Thanx ever one. Yes my plan was to do the paint stripper. And then give it the brushed finish with a few flapper wheels I have.

Reactions: Like 1


----------



## hands (1/4/16)

One more option,you could strip it down polish the corners top and bottom then sand the sides with some 100 grit sandpaper. It gives a nice contrast.

Reactions: Like 7 | Winner 5 | Dislike 1


----------



## Stevape;) (1/4/16)

@hands that makes sence as those are all the wearing bits on my one as it spends a fair amount of time in my pocket.


----------



## rogue zombie (1/4/16)

hands said:


> One more option,you could strip it down polish the corners top and bottom then sand the sides with some 100 grit sandpaper. It gives a nice contrast.
> View attachment 49926


Yes I remember that one. Absolutely love it! 

Would love to do that

Sent from my HUAWEI Y221-U22 using Tapatalk


----------



## rogue zombie (1/4/16)

@hands can I achieve that without any sort of machine (the polished corners)?

Sent from my HUAWEI Y221-U22 using Tapatalk


----------



## hands (1/4/16)

rogue zombie said:


> @hands can I achieve that without any sort of machine (the polished corners)?


yes sand the polished bits to 1500 or 2000 grit then you can give it a quick polish with a cloth

Reactions: Like 1


----------



## Papa_Lazarou (1/4/16)

hands said:


> One more option,you could strip it down polish the corners top and bottom then sand the sides with some 100 grit sandpaper. It gives a nice contrast.
> View attachment 49926



Sick treatment. Simple, yet so effective. It's also easily maintained - REO's are working mods, not desk top debutantes.

Reactions: Like 1 | Agree 5 | Winner 1


----------



## Gazzacpt (1/4/16)

I've been keeping mine in a brushed finish for over a year now. I use scotchbrite pad. Its a fuss free. Light scratches come out by just going over it with the pad. Deep ones you need to sand out.

Reactions: Like 5 | Winner 2


----------



## shaunnadan (1/4/16)

hands said:


> One more option,you could strip it down polish the corners top and bottom then sand the sides with some 100 grit sandpaper. It gives a nice contrast.
> View attachment 49926



Can you strip the paint. Scotchbrite the body , mask corners and give it a polish ?


----------



## hands (1/4/16)

shaunnadan said:


> Can you strip the paint. Scotchbrite the body , mask corners and give it a polish ?


It should work, the contrast might not be as great as the rough sanded surfaces.


----------



## shaunnadan (1/4/16)

hands said:


> It should work, the contrast might not be as great as the rough sanded surfaces.



I gave up on a full high polish finish.
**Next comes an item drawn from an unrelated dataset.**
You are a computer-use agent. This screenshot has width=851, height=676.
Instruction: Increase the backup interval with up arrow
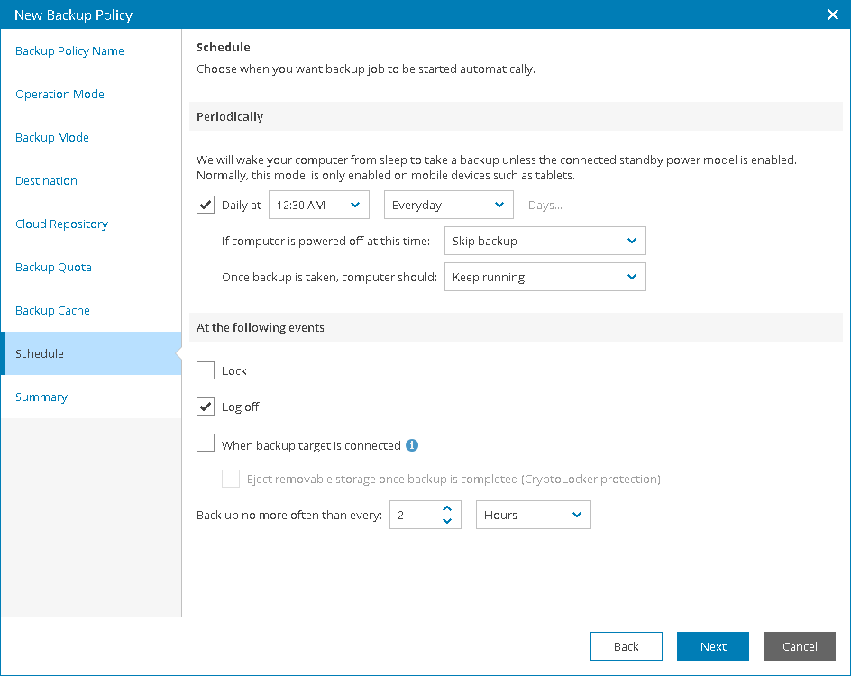click(447, 509)
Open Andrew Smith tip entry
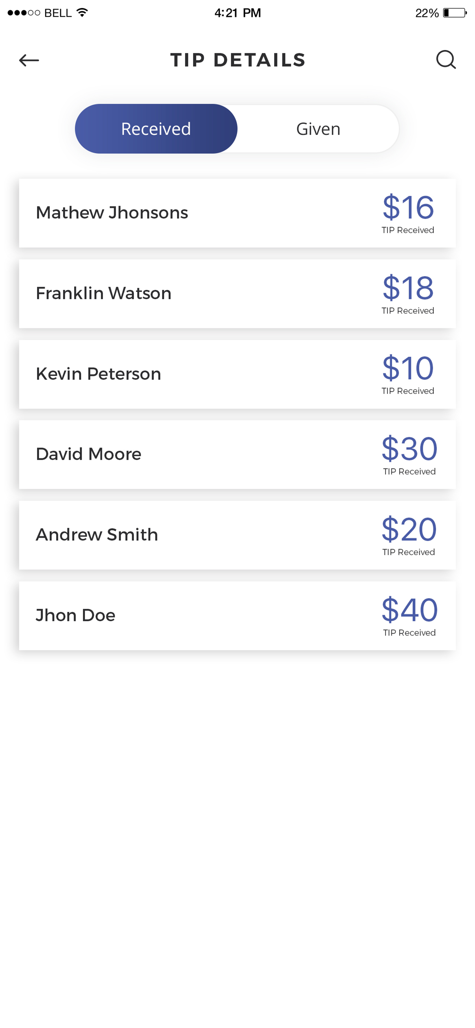The height and width of the screenshot is (1028, 475). pos(237,535)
It was a complete disaster !!!! The events that occurred that day would give you a chuckle and a half... 

I think I could manage the corners though

Reactions: Like 1


----------



## Stevape;) (1/4/16)

Doesn't the rough sand get dirty quick as @Papa_Lazarou also said Reos are working mods I can testify to that


----------



## Alex (1/4/16)

I only have raw aluminum doors on my reo's nowadays. Every couple of months I get the urge to play around with them, and last night was one of those occasions. So I gave them both a very quick sanding with 1200grit, followed by a nice brasso shine, then I popped off the fire buttons and glossed up the button tops. 
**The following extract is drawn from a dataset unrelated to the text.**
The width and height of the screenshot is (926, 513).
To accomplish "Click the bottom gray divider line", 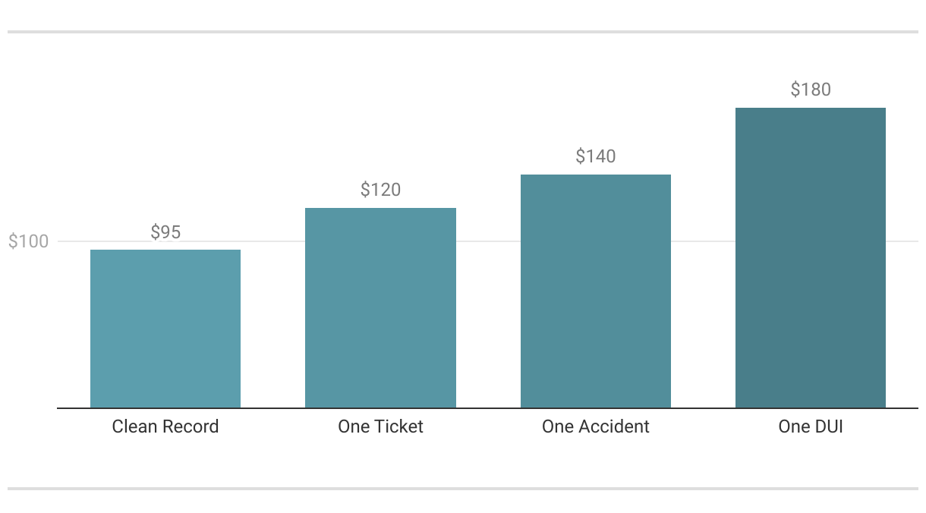I will tap(463, 489).
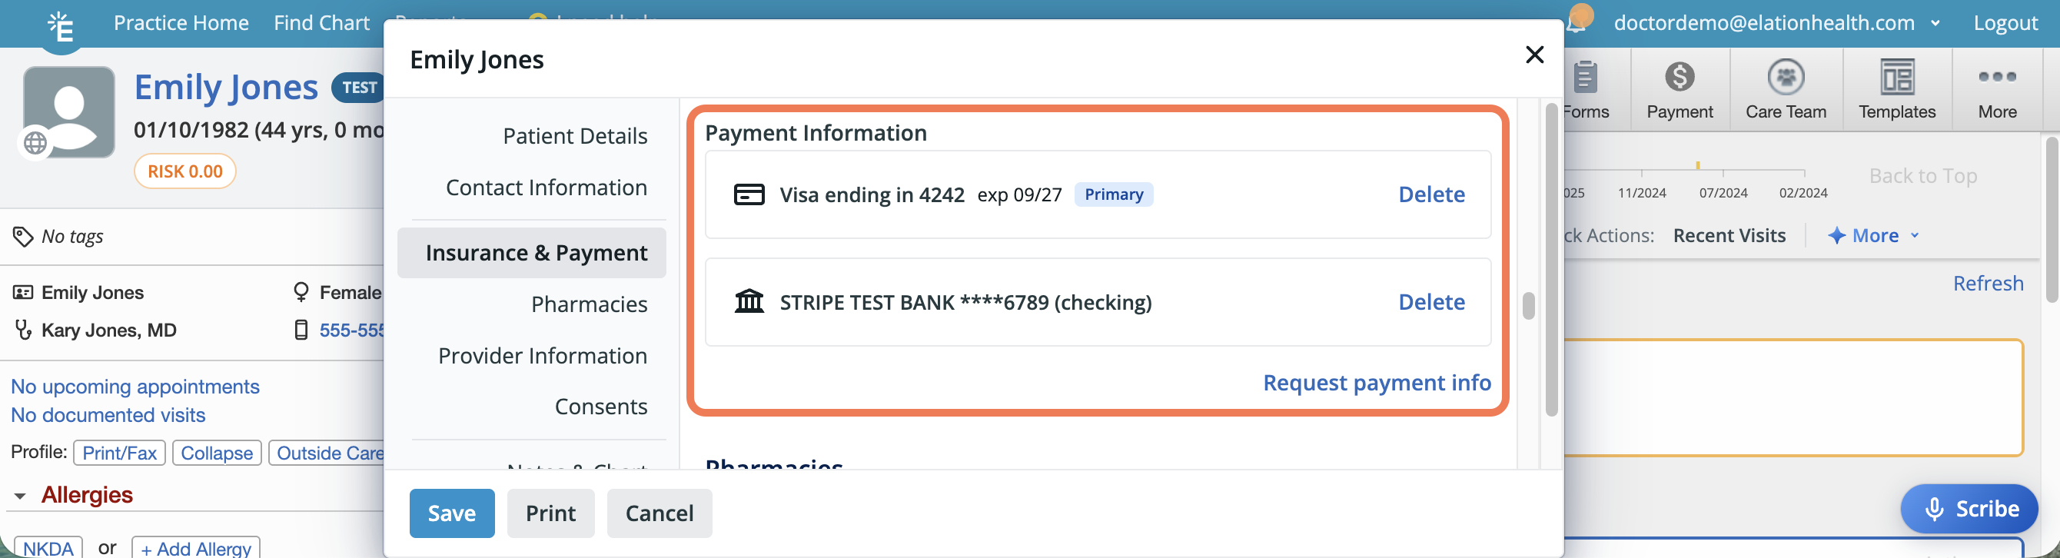2060x558 pixels.
Task: Close the Emily Jones dialog
Action: [1534, 54]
When I first started vaping, the tinkering around with mods and such was a great distraction for my hands which were well accustomed to fiddling around with cigarettes for 28 odd years.

Reactions: Like 6


----------



## hands (1/4/16)

Stevape;) said:


> Doesn't the rough sand get dirty quick as @Papa_Lazarou also said Reos are working mods I can testify to that


I clean my REO's regularly by giving them a bath in the ultrasonic, my hands are always dirty from polishing compound and normal work stuffs, so for me cleaning is a normal part of vaping.


----------



## Stevape;) (1/4/16)

See and that is exactly why I need another Reo. Cause at the moment its a case of wash wash wash dry assemble and vape again.

Reactions: Like 1


----------



## hands (1/4/16)

I just take my atty of and battery out then into the bath she goes, when done i just dry her on a towel, apply grease to the contacts and she is good to go, while two of them are in the bath the other one gets a vape.



Stevape;) said:


> See and that is exactly why I need another Reo. Cause at the moment its a case of wash wash wash dry assemble and vape again.
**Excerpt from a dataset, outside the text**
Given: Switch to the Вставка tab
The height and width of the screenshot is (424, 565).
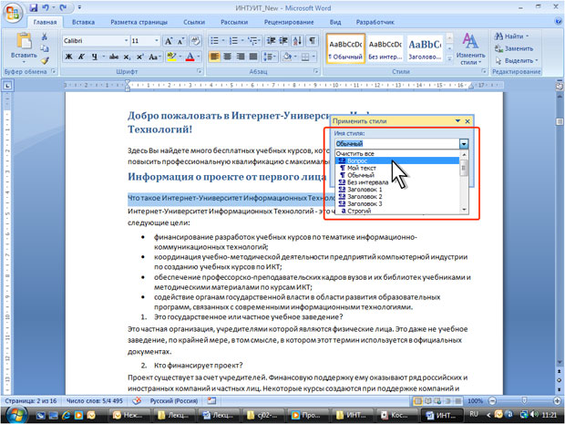Looking at the screenshot, I should click(x=83, y=21).
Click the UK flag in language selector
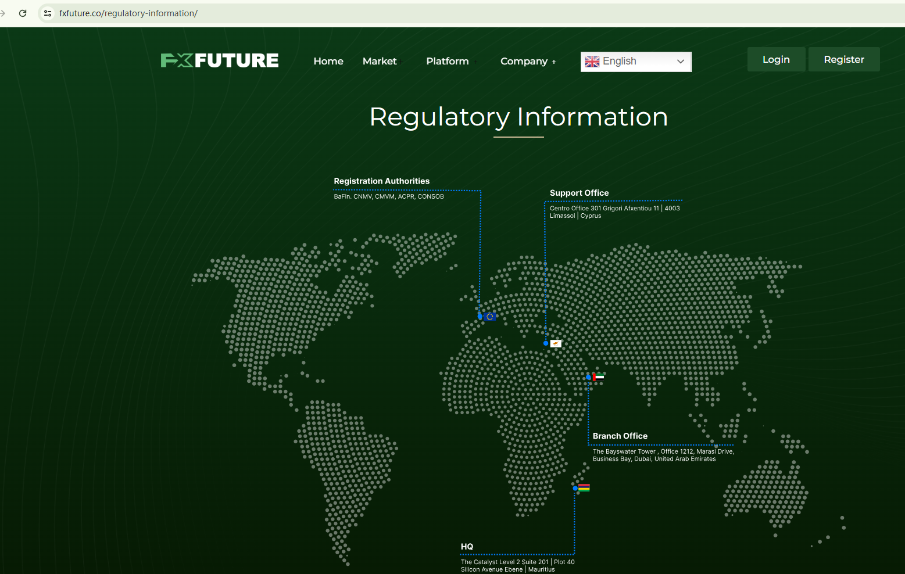The width and height of the screenshot is (905, 574). pyautogui.click(x=592, y=62)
and then you need more to have all your adv juices in them


----------



## Spydro (1/4/16)

@Stevape;), a quickie pic of the back to TRA with brass patina door idea that you mentioned to give you an idea of the look.

Reactions: Like 6 | Winner 6


----------



## Stevape;) (1/4/16)

YESSS @Spydro thats what I want!
O my word

Reactions: Like 2


----------



## shaunnadan (1/4/16)

hands said:


> I clean my REO's regularly by giving them a bath in the ultrasonic, my hands are always dirty from polishing compound and normal work stuffs, so for me cleaning is a normal part of vaping.


Does your ultrasonic not leave a feint patina on the metal ?


----------



## hands (1/4/16)

shaunnadan said:


> Does your ultrasonic not leave a feint patina on the metal ?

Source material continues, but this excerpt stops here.